A hamburger is a bun, beef patty, cheese, lettuce, tomato, ketchup and mustard, except when the patty is, in reality, horse meat.
This stomach-churning story has been the reality for millions across Europe who have consumed products that were, in some cases, 100 percent horse meat. The use of horse meat in products represents a fundamental breakdown on the food system and exemplifies the politics of disgust: the moral, political and taste aversion to what is perceived as disgusting.
Much of the outrage surrounding the horse meat scandal surrounds the issue of horse meat itself.

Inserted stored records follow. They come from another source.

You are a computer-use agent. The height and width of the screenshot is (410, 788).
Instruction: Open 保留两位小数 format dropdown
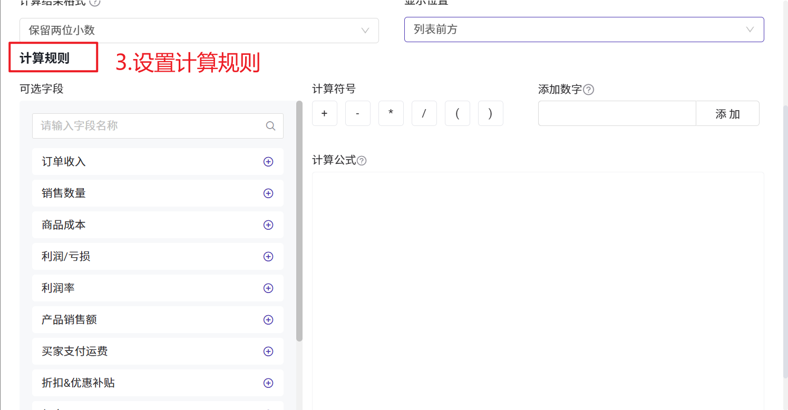(199, 30)
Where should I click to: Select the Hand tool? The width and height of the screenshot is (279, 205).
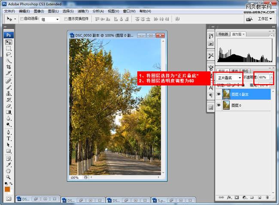[8, 171]
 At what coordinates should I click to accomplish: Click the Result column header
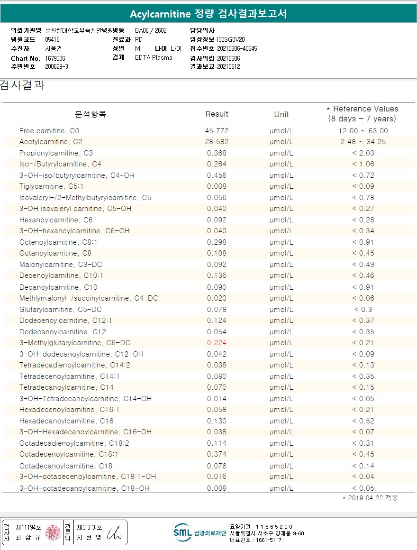pyautogui.click(x=217, y=114)

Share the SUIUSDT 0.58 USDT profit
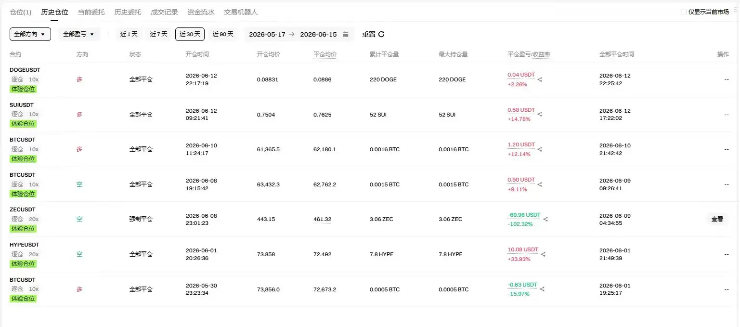click(x=540, y=115)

Horse meat is in fact no more morally outrageous or disgusting than chicken, beef or pork.
Britain is quite ruffled by the thought of horse meat in their Burger King meal (where the scandal started) or their prepackaged lasagna. Americans too would be quite repulsed by the thought of eating Seabiscuit. Since President Barack Obama signed a bill lifting the ban on horse slaughter in 2011, there has only been one application to open a horse meat factory.
The disgust for foods such as dog and horse meat, organs and foie gras is extremely strong (strong enough to put political pressure on countries that consume such foods). Yet Americans seem perfectly comfortable gorging themselves on ambiguously shaped chicken nuggets from factory-farmed chickens and slabs of greyish beef from cows that spend their lives packed so closely they cannot turn around.
Our cultural and moral abhorrence toward certain foods ignores the uncomfortable truths of our food system. It is easy to crucify the failure of meatpackers to prevent horsemeat from entering burgers. It is much more difficult, however, to hold a mirror to our own eating practices.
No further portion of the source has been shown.